TJRS mantém condenação de tio por morte de sobrinho em Porto Alegre

A 2ª Câmara Criminal do Tribunal de Justiça do Rio Grande do Sul (TJRS) manteve, por unanimidade, o veredicto do Tribunal do Júri que condenou, em outubro do ano passado, o homem acusado de estuprar e matar o sobrinho, em Porto Alegre. A decisão confirma a pena de 46 anos de prisão, em regime inicial fechado, pelos crimes de homicídio duplamente qualificado e estupro de vulnerável.
O réu recorreu da condenação de 1º grau, alegando que a decisão dos jurados contrariou as provas do processo, enquanto o Ministério Público pediu a reforma da sentença para que fosse decretada a cassação de sua aposentadoria.
A relatoria do recurso ficou a cargo da Desembargadora Rosaura Marques Borba, que votou por negar os recursos da defesa e da acusação.

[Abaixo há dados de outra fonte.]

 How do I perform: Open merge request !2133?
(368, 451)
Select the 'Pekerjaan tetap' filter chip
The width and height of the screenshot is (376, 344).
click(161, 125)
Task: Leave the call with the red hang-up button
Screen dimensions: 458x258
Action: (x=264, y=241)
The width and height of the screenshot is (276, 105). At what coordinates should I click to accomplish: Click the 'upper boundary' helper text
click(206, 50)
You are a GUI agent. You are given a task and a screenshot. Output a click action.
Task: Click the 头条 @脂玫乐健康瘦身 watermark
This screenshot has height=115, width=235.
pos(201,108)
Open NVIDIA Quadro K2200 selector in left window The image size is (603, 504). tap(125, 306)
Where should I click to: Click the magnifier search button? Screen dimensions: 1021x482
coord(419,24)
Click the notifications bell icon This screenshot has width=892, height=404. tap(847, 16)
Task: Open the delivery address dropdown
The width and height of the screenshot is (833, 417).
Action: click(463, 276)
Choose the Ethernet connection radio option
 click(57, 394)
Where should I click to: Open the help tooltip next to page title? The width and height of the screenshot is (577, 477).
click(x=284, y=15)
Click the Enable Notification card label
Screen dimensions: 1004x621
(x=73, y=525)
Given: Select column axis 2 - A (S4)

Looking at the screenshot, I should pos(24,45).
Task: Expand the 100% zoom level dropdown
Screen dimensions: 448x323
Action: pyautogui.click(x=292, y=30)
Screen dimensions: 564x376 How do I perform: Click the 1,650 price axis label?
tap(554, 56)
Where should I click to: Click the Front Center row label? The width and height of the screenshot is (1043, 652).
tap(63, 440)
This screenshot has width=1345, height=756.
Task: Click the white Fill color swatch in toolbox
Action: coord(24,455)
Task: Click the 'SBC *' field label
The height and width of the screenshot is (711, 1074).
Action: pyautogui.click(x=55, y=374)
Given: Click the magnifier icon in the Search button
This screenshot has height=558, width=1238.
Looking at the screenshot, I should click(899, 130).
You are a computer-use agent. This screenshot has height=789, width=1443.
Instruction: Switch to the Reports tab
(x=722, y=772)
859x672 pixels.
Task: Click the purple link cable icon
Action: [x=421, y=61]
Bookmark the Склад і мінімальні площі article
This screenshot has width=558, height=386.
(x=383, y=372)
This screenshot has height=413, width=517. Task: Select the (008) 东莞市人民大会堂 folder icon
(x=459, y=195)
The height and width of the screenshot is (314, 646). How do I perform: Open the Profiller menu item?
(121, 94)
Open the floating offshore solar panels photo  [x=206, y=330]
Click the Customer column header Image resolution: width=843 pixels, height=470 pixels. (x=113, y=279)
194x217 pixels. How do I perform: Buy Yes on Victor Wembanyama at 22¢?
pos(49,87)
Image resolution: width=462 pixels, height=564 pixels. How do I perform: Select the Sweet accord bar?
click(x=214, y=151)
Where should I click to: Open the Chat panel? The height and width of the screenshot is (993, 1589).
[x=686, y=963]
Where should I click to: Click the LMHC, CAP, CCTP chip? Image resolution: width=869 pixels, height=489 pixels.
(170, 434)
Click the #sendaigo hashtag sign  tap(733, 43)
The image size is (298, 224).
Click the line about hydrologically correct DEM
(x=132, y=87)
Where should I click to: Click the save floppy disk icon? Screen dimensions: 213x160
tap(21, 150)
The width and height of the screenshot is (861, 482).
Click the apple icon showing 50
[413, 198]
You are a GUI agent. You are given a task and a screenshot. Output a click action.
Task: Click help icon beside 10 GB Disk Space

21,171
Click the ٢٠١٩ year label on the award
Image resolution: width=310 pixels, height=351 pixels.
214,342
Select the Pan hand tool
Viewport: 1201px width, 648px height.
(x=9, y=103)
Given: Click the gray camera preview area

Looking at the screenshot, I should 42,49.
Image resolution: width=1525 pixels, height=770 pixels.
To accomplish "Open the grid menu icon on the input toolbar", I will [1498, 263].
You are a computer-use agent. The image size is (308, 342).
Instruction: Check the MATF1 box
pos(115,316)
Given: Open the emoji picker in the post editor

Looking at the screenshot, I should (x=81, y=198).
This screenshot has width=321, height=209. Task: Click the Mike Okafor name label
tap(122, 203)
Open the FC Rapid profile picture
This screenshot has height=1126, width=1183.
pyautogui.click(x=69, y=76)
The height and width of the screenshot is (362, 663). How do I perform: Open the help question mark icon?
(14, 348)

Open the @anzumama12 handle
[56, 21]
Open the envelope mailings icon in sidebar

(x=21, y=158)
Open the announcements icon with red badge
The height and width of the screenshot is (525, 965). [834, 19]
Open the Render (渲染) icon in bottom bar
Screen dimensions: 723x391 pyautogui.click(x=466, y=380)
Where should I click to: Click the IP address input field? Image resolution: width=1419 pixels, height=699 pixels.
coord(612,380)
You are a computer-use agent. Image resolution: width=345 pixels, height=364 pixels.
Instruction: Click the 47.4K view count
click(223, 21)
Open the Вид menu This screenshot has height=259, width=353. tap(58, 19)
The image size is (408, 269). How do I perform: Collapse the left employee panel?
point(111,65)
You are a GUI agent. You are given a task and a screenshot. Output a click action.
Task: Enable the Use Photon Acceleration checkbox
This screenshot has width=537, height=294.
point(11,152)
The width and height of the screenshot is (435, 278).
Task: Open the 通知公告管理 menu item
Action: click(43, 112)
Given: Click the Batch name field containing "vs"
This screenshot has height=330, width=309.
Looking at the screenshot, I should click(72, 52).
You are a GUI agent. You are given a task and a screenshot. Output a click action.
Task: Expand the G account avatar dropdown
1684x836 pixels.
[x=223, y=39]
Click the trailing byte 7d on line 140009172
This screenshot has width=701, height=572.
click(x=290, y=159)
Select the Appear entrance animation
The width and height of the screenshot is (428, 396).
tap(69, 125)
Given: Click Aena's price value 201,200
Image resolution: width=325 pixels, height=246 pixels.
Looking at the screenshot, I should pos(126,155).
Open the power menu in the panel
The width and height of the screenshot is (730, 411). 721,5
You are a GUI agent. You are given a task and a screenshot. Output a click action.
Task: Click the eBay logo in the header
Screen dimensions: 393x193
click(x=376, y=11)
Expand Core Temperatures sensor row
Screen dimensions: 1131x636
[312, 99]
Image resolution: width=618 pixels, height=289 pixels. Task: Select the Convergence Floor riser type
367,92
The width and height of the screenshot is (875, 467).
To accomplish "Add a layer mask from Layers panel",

Também participaram do julgamento, realizado na tarde desta quinta-feira (12/02), a Desembargadora Márcia Kern e o Desembargador Sandro Luz Portal, que acompanharam a relatora.
Recurso
Ao analisar o caso, a Desembargadora Rosaura concluiu que as provas reunidas são consistentes e suficientes para confirmar a decisão do Júri. “Extrai-se dos autos elementos de convicção suficientemente robustos e harmônicos a evidenciar, em juízo de certeza, que o réu foi o autor dos delitos de estupro de vulnerável e de homicídio qualificado perpetrados em desfavor da vítima A., razão pela qual se impõe o acatamento do julgamento proferido pelo Conselho de Sentença, em estrita observância aos princípios da íntima convicção dos jurados e da soberania dos veredictos”, afirmou a magistrada. Também não foi identificada irregularidade na fixação da pena, que seguiu critérios legais e foi devidamente fundamentada.
Quanto ao pedido do Ministério Público, a relatora entendeu que a cassação da aposentadoria só é cabível quando o crime é cometido durante o exercício do cargo público, o que não ocorreu, no caso, já que os fatos aconteceram após o réu ter sido transferido para a reserva da Brigada Militar. Assim, a decisão de primeira instância foi mantida integralmente.
Caso
O crime ocorreu em 30 de novembro de 2016, na residência da família, localizada na zona sul de Porto Alegre. Na ocasião, o menino, de 12 anos, foi encontrado morto com um tiro na cabeça, no quarto que dividia com o tio. A arma utilizada no crime pertencia ao réu, policial militar da reserva. De acordo com a acusação, o tio teria praticado ato libidinoso contra o sobrinho e, para encobrir o crime, efetuado o disparo enquanto a vítima dormia.